Tuesday, 4 September 2012

Comfort Food, part 1 - Fried Pork Chops with Mushrooms

This has to be one of our all-time most popular go-to quick dinner picks. It has a lot going for it after all: juicy thick pork chops (from our local butcher), fried mushrooms are awesome, and left-overs for lunch the next day. It is never something I make, this is strictly one of SO's specialties; it was no different this time, except for slight differences in the ingredients and method.
Fried Pork Chop with Mushrooms
This time, instead of a good old can of Campbell's Mushroom soup, it was a couple big Portobello mushrooms chopped up. The other key to this is to use a "proper" browning pan, not a non-stick pan. It coaxes all the yummy browned meat flavour out like no other method. A scoup of rice is the base with which to gather the sauce, and of course mushy peas on the side.

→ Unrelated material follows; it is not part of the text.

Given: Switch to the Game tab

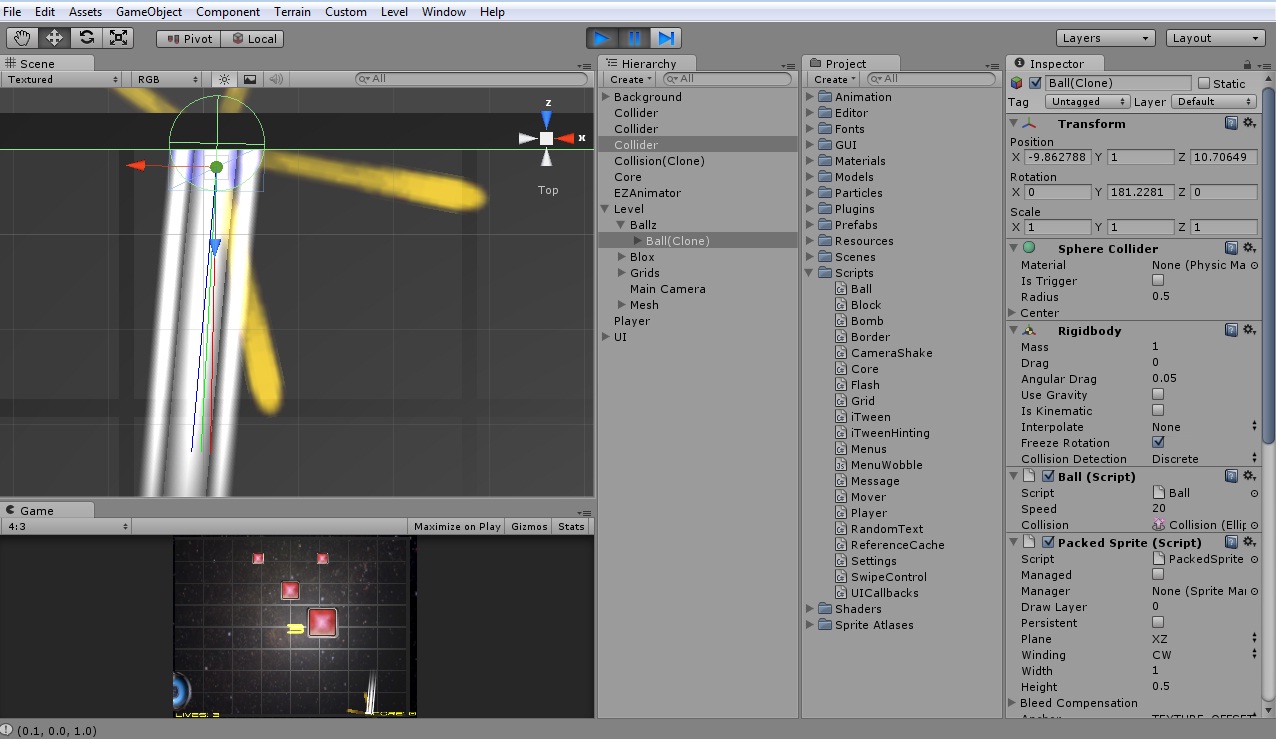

Next Time: can't think of how to improve this

Me: 9/10
SO: 10/10
SSO: 5/10

Fried Pork Chops with Mushrooms
Ingredients
  • Some bone-in pork chops, 3/4" to 1" thick, preferably good ones from the butcher
  • A couple Portobello mushrooms cut up into small pieces
  • An onion cut up into small pieces
  • A tsp or two of corn starch + 1/2 cup water
Method
  1. Start the rice cooking, and get the peas ready for microwaving.
  2. Sprinkle seasoned salt on the pork chops, and put into a large browning pan over med-high heat. Cook for several minutes and flip, cooking for a few more.
  3. When almost done, turn the heat down and add the mushrooms and onion. Stir around, and cover. Let it cook for a few minutes, stirring occasionally. 
  4. Stir the corn starch into the water and add to the pan, stirring. Make sure to scrape the good brown bits from the bottom of the pan. Cover for a few more minutes.
  5. Meanwhile, heat the peas and set your table. Serve on rice.